Norman raised his eyebrows. “That's it,” he squeaked.

“All that there story says is I'm pretty dumb, don't it?
Me an' my dad,” Dale said.

Norman winced and nodded. “Uh-huh. It's not necessarily true though. I mean it's not a real newspaper. I was there the day you did the tobacco. Really, it was pretty neat. Nobody else would have had the guts….”

“How'd they know my old man's name is Morton?” Dale said. “Everybody calls my old man Butch. He finds out about this, he'll skin
my
hide, 'cause he'll think I told.”

Norm was quiet. He lived with his family on a farm. He knew better than to mess with a wounded animal.

“How'd they know?” Dale was insistent.

“I don't know,” Norman squeaked. “Really, I was there. The day with the tobacco. I mean…”

“Better shut up,” Dale warned, then paused a minute. “Better give me your money, too.”

“I thought you said…”

“Yeah, well, you was wrong. You gonna give me the money or you wanna go swimmin'?” Dale nodded toward the toilet stall, where I sat. Give him the money, Norman.

Norman Nickerson dug deep.

 

By fifth period, word was out that Dale Thornton was looking for Eric Calhoune, and a high-stakes gambling pool had been set up in an inconspicuous corner of
the student lounge. Bets were running three to one that I wouldn't make it home with all my body parts. Dale had been seen in the hard chair in the outer office before the lunch bell, and rumor said he spent the entire lunch period in the office with Mautz discussing the relative merits of smokeless tobacco in the classroom. His only words upon release were: “Where's that fat ass Calhoune? He's a dead man.”

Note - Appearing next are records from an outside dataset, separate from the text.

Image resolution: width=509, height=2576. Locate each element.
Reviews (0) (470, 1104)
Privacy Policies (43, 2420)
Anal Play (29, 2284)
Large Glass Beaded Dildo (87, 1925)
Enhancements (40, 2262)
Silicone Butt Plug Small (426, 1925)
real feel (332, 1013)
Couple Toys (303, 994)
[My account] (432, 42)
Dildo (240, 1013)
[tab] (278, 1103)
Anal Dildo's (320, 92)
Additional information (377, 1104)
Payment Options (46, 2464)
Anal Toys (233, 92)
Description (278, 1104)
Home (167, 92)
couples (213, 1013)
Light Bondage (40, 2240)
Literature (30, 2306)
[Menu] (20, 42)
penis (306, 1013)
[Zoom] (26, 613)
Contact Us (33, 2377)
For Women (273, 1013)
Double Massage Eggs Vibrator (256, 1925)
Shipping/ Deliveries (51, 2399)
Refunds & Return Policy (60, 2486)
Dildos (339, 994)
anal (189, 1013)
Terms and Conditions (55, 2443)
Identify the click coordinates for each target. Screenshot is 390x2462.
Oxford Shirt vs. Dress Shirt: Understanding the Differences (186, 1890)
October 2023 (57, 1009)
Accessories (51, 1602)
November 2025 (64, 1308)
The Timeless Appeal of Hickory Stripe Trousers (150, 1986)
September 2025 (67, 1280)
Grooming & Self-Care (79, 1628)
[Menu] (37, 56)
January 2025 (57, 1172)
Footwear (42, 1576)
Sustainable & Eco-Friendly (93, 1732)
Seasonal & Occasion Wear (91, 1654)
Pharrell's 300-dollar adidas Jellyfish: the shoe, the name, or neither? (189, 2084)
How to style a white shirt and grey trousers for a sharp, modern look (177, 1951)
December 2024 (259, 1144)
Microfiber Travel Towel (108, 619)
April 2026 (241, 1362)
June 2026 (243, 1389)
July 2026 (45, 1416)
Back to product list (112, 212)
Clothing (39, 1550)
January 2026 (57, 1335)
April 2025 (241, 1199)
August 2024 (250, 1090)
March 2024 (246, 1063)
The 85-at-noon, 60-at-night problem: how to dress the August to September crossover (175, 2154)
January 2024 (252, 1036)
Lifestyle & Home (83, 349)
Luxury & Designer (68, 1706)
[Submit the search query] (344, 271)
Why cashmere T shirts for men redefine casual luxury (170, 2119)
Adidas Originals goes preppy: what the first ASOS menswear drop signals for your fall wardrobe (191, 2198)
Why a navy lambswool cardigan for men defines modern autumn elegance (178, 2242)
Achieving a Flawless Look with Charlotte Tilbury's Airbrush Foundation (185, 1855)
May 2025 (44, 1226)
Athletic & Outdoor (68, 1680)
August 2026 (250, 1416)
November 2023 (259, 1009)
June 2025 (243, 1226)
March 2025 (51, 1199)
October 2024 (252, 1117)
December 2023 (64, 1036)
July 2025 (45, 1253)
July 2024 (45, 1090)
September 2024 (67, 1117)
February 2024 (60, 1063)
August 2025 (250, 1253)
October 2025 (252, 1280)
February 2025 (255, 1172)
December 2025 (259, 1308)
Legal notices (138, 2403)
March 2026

“He'll have to go through me first,” Sarah Byrnes said in an effort to get me out of my study hall desk.

“Oh,
that'll
take him all of about fifteen seconds,” I said. “The only hurt you put on him in that fight was on his knuckles. God, I'm dead. I'm a dead man.” I sat staring at the desk, considering. “Get Ms. Simmons in here right now. She'll win a Nobel prize if she gets me on video. I'm a biological miracle: a living dead man.” A short, high-pitched laugh escaped me. “I could make the next issue of
Crispy Pork Rinds.
Oh, God,
Crispy Pork Rinds.
What a great idea.”

“Come on,” Sarah Byrnes said. “It isn't that bad. Let's go to science class. He's not going to beat you up in the hall.”